How to use the ladder:

  • Growth conversations reference the ladder explicitly. Instead of "you need to step up," the conversation becomes "at the senior level, we expect you to identify technical debt strategically: here's an example of what that looks like, and here's where you're not doing it yet."
  • Promotion decisions use the ladder as evidence. The question is not "has this person been here long enough?" but "is this person consistently performing at the next level across all four dimensions?"
  • The ladder is public. Everyone can see what's expected at every level. There are no secret criteria.

Skill development expectations

Growth is not optional, it's part of the job. Every engineer is expected to be actively developing skills, and the organisation is expected to create conditions that make this practical, not aspirational.

Dedicated learning time. S&P allocates time within each sprint for learning activities. This is not "leftover time after all the tickets are done", it's scheduled, protected, and expected.

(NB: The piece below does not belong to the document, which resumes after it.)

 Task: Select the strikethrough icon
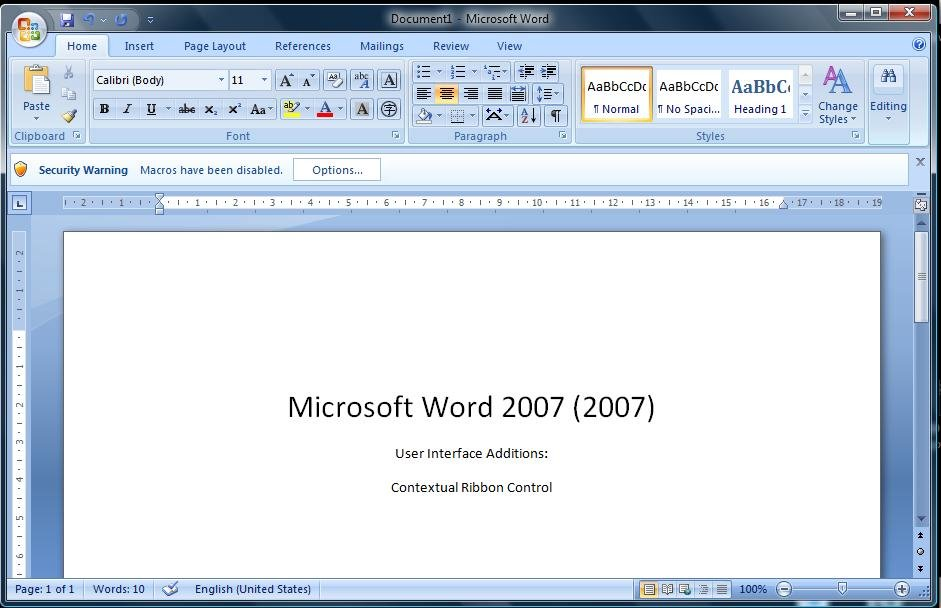tap(187, 109)
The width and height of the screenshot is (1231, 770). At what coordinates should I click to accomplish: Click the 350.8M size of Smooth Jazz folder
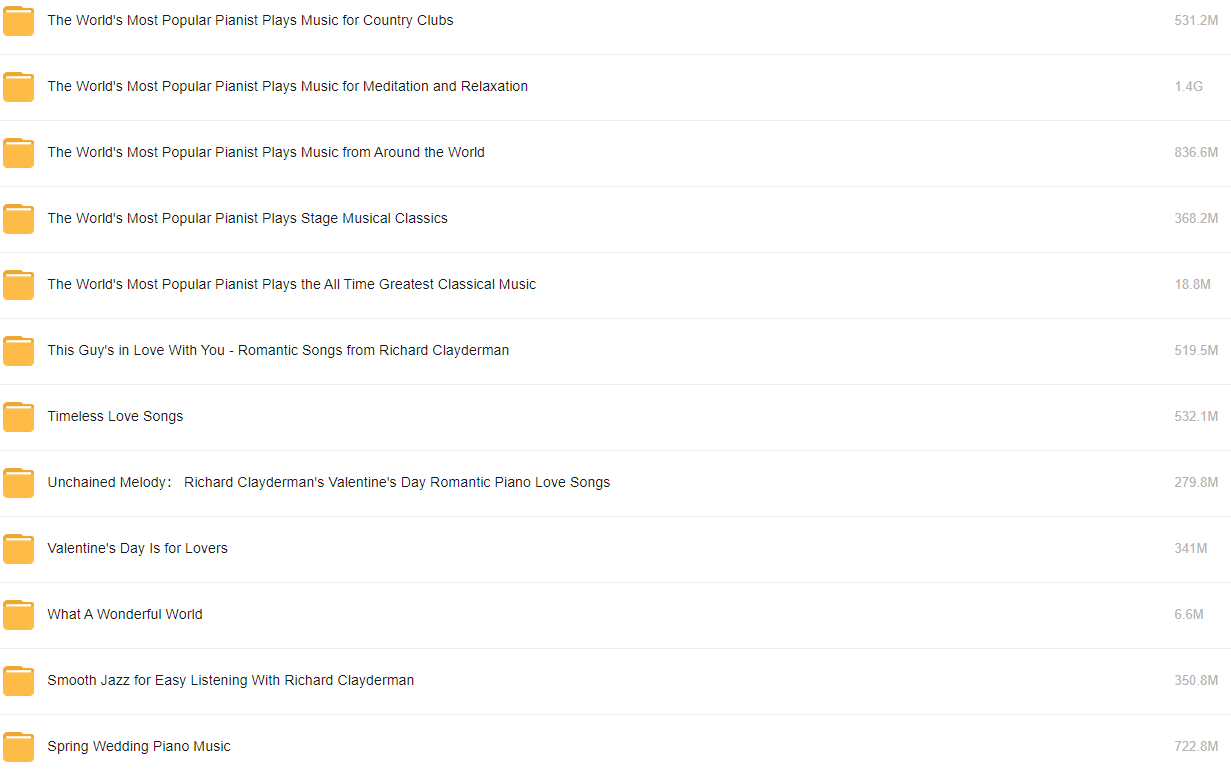1196,681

The amount varies by project load, but the principle is non-negotiable: if 100% of an engineer's time goes to ticket delivery, growth stalls and eventually so does delivery quality.

Practically, this means:

  • Engineers dedicate time each sprint to deliberate skill development: reading, building, experimenting, or teaching.
  • This time is visible on the sprint board, not hidden. Managers and DMs know it exists and protect it.
  • The engineer chooses what to learn, guided by their growth plan and the team's technical needs. Self-directed learning with loose guidance beats prescribed curricula.

Growth plans. Every engineer maintains a lightweight growth plan: reviewed quarterly and updated as priorities shift. The plan is a simple document:

  1. Where I am: Current level on the career ladder. Strengths and gaps relative to the next level.
  2. Where I'm heading: Target skills for the next quarter. These should be specific and observable ("lead an architecture review for a real project"), not vague ("get better at architecture").
  3. How I'll get there: Concrete actions: courses, books, mentorship, stretch assignments, side projects, conference talks.

Growth plans are a conversation tool, not a bureaucratic form. The manager and engineer review them together quarterly, but the engineer owns the plan.

The DRI model for growth

S&P's DRI (Directly Responsible Individual) model from Engineering Principles is one of the most powerful growth mechanisms available, but only if it's used intentionally.

When you assign DRI ownership of a system or process, you're giving someone accountability, decision-making authority, and a reason to learn deeply. A junior engineer who becomes DRI for the team's test infrastructure will learn more about testing in three months than they would in a year of being told to "write more tests."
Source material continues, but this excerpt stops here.